Il m’était facile de parler avec des filles et tout aussi aisé de m’unir avec elles. Je sais bien ce qu’on murmurait derrière mon dos : qu’elles étaient attirées par mon infirmité, la perversité naturelle des filles les entraînant souvent vers des imperfections de ce genre. Peut-être était-ce vrai pour certaines d’entre elles, mais je pense qu’il y avait d’autres raisons. Les succès galants du pauvre Traiben étaient beaucoup plus rares et il m’arrivait de loin en loin de le prendre en pitié et de lui envoyer une de mes conquêtes. Je me souviens de lui avoir ainsi envoyé Galli et une des Sambaral. Il y en eut peut-être d’autres.

J’allais sur mes quinze ans et le moment de ma candidature approchait quand je tombais profondément amoureux de Turimel, une fille de la Maison des Glorieux. J’achetai à une vieille Sorcière du nom de Kres un charme destiné à inspirer l’amour et j’appris par la suite que, par une étrange coïncidence, Turimel s’était également adressée à Kres pour se procurer un charme afin de me séduire. Nous étions donc prédestinés à nous unir, même si cela ne devait pas nous apporter grand-chose de bon.

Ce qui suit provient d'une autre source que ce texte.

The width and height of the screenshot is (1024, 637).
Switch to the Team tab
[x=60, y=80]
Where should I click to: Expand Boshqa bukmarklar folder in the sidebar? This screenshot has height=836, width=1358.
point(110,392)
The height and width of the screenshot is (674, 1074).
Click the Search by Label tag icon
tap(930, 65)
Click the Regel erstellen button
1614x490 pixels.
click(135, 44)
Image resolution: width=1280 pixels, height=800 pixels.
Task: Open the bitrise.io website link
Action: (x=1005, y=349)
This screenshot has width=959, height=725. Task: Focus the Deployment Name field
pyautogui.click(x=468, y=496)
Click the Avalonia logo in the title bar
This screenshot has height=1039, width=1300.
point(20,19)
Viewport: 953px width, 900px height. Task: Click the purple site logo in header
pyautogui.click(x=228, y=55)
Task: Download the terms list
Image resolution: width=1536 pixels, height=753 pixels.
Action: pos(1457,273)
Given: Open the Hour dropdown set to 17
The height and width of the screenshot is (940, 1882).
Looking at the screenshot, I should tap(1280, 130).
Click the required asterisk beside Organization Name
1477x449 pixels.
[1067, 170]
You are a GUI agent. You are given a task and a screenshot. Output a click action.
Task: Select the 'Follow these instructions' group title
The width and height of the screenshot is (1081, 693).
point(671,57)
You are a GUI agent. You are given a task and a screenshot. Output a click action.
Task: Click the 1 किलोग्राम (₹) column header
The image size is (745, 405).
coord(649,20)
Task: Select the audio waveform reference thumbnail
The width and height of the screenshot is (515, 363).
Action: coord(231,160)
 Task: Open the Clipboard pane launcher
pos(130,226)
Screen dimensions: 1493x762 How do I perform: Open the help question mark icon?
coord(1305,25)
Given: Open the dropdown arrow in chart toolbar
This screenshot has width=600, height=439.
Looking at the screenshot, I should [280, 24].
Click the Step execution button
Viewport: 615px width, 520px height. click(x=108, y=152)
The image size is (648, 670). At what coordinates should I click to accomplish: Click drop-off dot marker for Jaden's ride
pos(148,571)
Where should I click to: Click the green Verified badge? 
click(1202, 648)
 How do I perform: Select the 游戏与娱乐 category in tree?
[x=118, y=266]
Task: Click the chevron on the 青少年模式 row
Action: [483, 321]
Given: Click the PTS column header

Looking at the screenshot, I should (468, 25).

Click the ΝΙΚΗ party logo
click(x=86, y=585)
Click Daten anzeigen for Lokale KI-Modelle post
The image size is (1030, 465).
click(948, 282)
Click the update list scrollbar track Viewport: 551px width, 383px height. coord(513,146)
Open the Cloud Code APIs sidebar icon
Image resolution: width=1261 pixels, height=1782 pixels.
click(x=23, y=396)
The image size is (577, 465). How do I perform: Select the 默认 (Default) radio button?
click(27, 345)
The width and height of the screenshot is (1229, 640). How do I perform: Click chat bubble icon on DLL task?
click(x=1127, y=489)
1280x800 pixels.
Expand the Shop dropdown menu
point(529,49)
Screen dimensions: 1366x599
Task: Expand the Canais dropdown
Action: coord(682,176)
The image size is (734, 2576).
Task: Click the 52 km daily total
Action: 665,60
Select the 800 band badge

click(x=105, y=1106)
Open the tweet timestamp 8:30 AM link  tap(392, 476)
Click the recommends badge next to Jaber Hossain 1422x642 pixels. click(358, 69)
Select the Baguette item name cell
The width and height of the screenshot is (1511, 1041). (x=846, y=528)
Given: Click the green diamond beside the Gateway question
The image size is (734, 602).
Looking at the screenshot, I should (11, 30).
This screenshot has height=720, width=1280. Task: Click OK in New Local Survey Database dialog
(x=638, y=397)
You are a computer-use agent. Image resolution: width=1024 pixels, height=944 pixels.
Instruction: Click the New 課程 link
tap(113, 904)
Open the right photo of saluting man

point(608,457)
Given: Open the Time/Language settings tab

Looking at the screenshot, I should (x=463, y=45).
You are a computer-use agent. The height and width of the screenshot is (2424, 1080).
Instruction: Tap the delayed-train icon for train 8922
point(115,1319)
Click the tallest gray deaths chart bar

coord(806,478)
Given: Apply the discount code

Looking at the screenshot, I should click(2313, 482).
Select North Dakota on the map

Turimel était une superbe brune aux longs cheveux brillants qui tombaient en cascade sur ses épaules et, quand nous accomplissions les Changements ensemble, elle m’entraînait avec une telle impétuosité que je manquais de perdre la tête, d’oublier jusqu’à mon nom, de tout oublier qui n’était pas Turimel. Au moment où ses seins gonflaient, c’était comme l’apparition de Kosa Saag à travers les nuages, et, quand je m’introduisais dans la douce et chaude fente que les Changements avaient ouverte pour moi, j’avais le sentiment d’évoluer parmi les dieux.

Notre amour était pourtant condamné dès sa naissance, car il est interdit à ceux de la Maison des Glorieux d’entreprendre le Pèlerinage. Ils doivent rester en bas, pour garder les objets sacrés, alors qu’il revient à d’autres de gagner le Sommet où vivent les dieux. Il est également impossible aux Glorieux de renoncer à leur Maison d’origine pour entrer dans une autre. Si je décidais de m’engager avec Turimel, je la perdrais nécessairement en entreprenant le Pèlerinage. Si, d’autre part, je choisissais de rester à ses côtés, je me verrais contraint de renoncer au Pèlerinage et la perspective était aussi terrible.